Oleh: Jaya Suprana, Budayawan dan Pendiri MURI
FRANZ Schubert menggubah melodi dan harmoni untuk sebuah lagu berjudul “An Die Musik” dengan syair karya Franz von Schober: Du holde Kunst, in wieviel grauen Stunden/ Wo mich des Lebens wilder Kreis umstrickt/ Hast du mein Herz zu warmer Lieb' entzunden/ Hast mich in eine beßre Welt entrückt/ In eine beßre Welt entrückt!/Oft hat ein Seufzer, deiner Harf’ entfloßen/ Ein süßer, heiliger Akkord von dir/ Den Himmel beßrer Zеiten mir erschloßen / Du holdе Kunst, ich danke dir dafür/ Du holde Kunst, ich danke dir!
Menurut KBBI makna leksikal musik adalah:
n 1 ilmu atau seni menyusun nada atau suara dalam urutan, kombinasi, dan hubungan temporal untuk menghasilkan komposisi (suara) yang mempunyai kesatuan dan kesinambungan;
2 nada atau suara yang disusun demikian rupa sehingga mengandung irama, lagu, dan keharmonisan (terutama yang menggunakan alat-alat yang dapat menghasilkan bunyi-bunyi itu);
Makna ensiklopedikal apa yang disebut sebagai musik menurut Brittanica adalah: Art concerned with combining vocal or instrumental sounds for beauty of form or emotional expression, usually according to cultural standards of rhythm, melody, and, in most Western music, harmony. Music most often implies sounds with distinct pitches that are arranged into melodies and organized into patterns of rhythm and metre. The melody will usually be in a certain key or mode, and in Western music it will often suggest harmony that may be made explicit as accompanying chords or counterpoint. Music is an art that, in one guise or another, permeates every human society. It is used for such varied social purposes as ritual, worship, coordination of movement, communication, and entertainment.
Musikologi adalah ilmu yang menelaah musik dari berbagai aspek semisal sejarah, etnomusikologi, psikoakustik, filsafat, biografi para pemusik dan penggubah musik, fisika musik, matematika musik, industri musik, rekaman musik, sosiologi musik, biologi musik, astrobiologi musik, politik musik, kontrapung, homofoni musik, teologi musik, pertukangan alat musik, musikpedagogi dll, dsb, dst.

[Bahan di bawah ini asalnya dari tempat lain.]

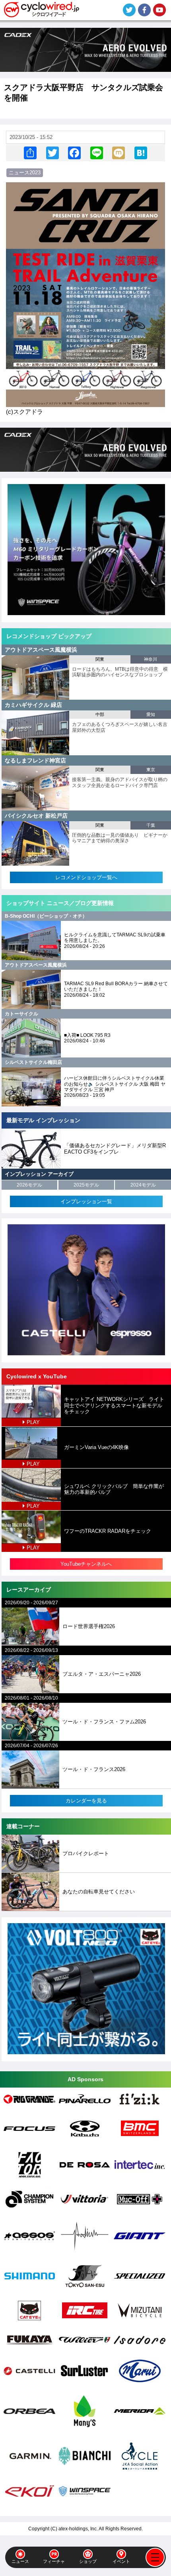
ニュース (20, 2561)
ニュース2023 (25, 173)
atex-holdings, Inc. (78, 2529)
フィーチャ (54, 2561)
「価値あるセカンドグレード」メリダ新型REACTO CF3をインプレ (115, 1148)
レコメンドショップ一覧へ (86, 877)
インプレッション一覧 (86, 1201)
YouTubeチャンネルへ (86, 1564)
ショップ (88, 2561)
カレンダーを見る (86, 1801)
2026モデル (29, 1185)
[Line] (97, 153)
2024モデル (143, 1185)
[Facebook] (74, 153)
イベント (121, 2561)
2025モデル (86, 1185)
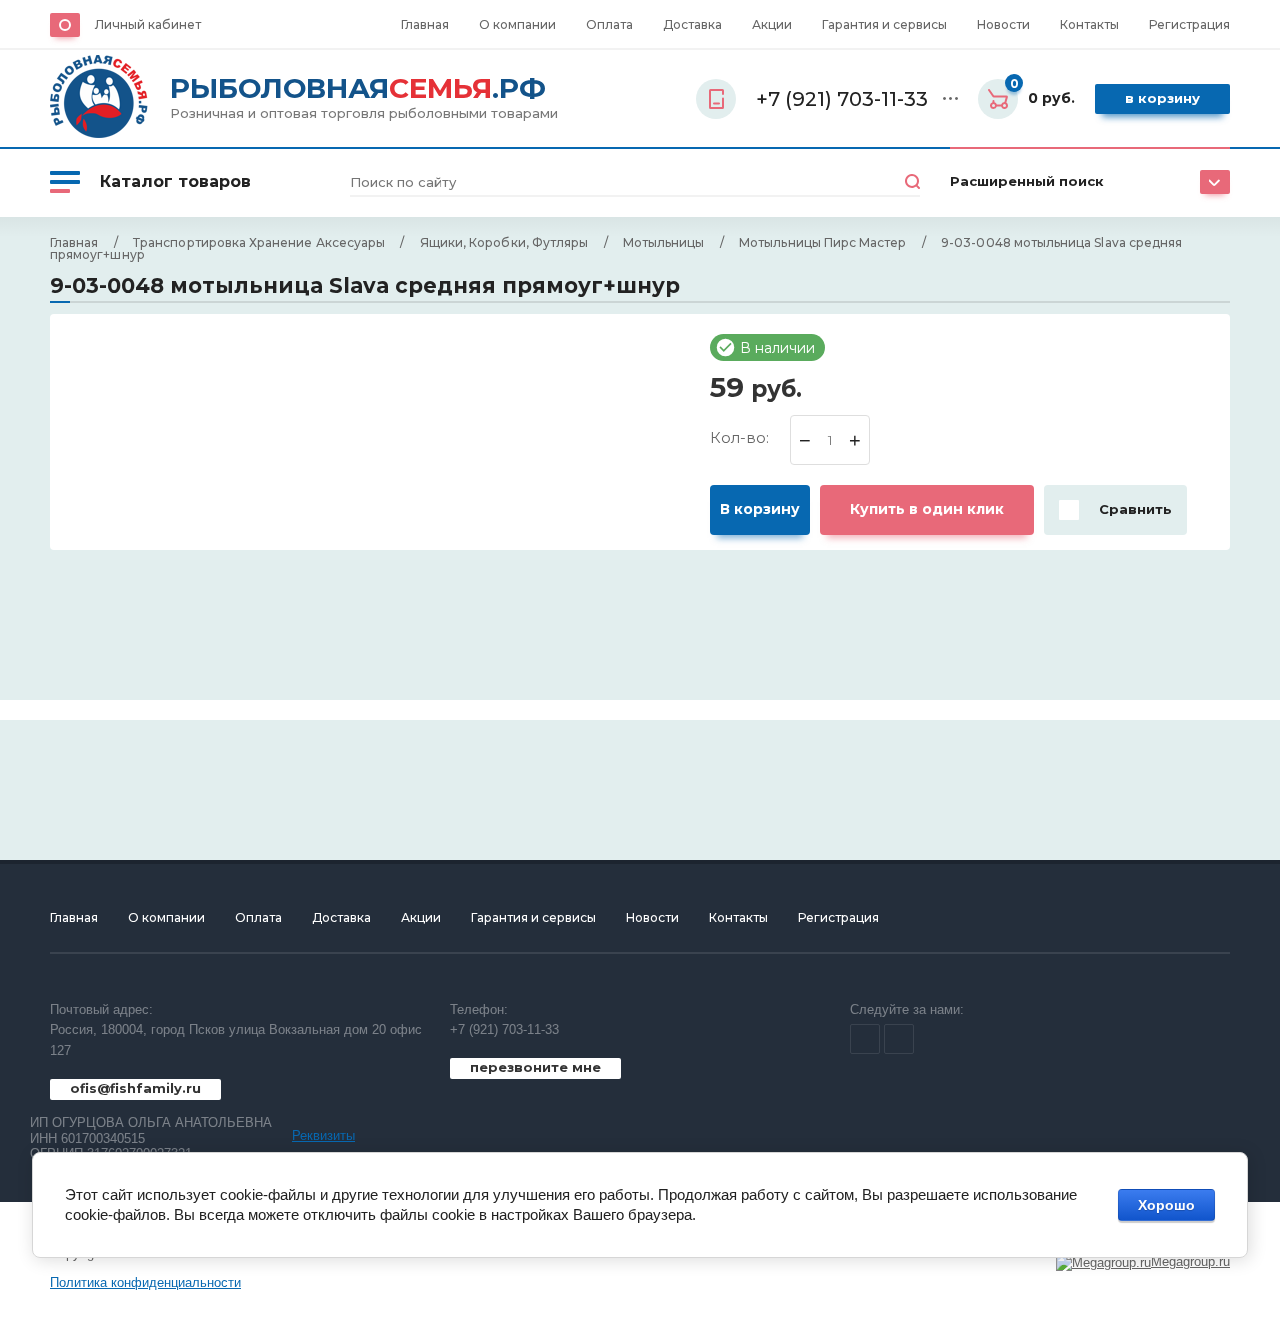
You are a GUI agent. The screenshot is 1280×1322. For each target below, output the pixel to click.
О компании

Pada hakikatnya fakta kronologis membuktikan bahwa musik terlebih dahulu eksis baru manusia berupaya mendefinisikan musik. Bukan definisi sudah ada dulu baru musik hadir.
Musik juga potensial dimanfaatkan untuk mencari nafkah, mulai dari komposer, pemusik, penggubah musik untuk ikustrasi film. pembuat alat musik, pendidik musik, peneliti, kritikus musik sampai ke terapis musik. Sementara kenyataan yang disebut musik terus menerus berkelanjutan berkembang sehingga definisi senantiasa tertatih-tatih tertinggal di belakang kenyataan.
Makin jauh menelaah musik, makin sadar bahwa sebenarnya saya tidak tahu apa, kenapa, bagaimana maupun kapan musik mulai hadir di tengah kemelut kebudayaan bahkan peradaban manusia.
Musik bukan tujuan tetapi alat untuk mencapai tujuan yang lebih mulia yaitu masyarakat adil dan makmur yang hidup bersama di dalam suasana gemah ripah loh jinawi, tata tenteram kerta raharja. MERDEKA!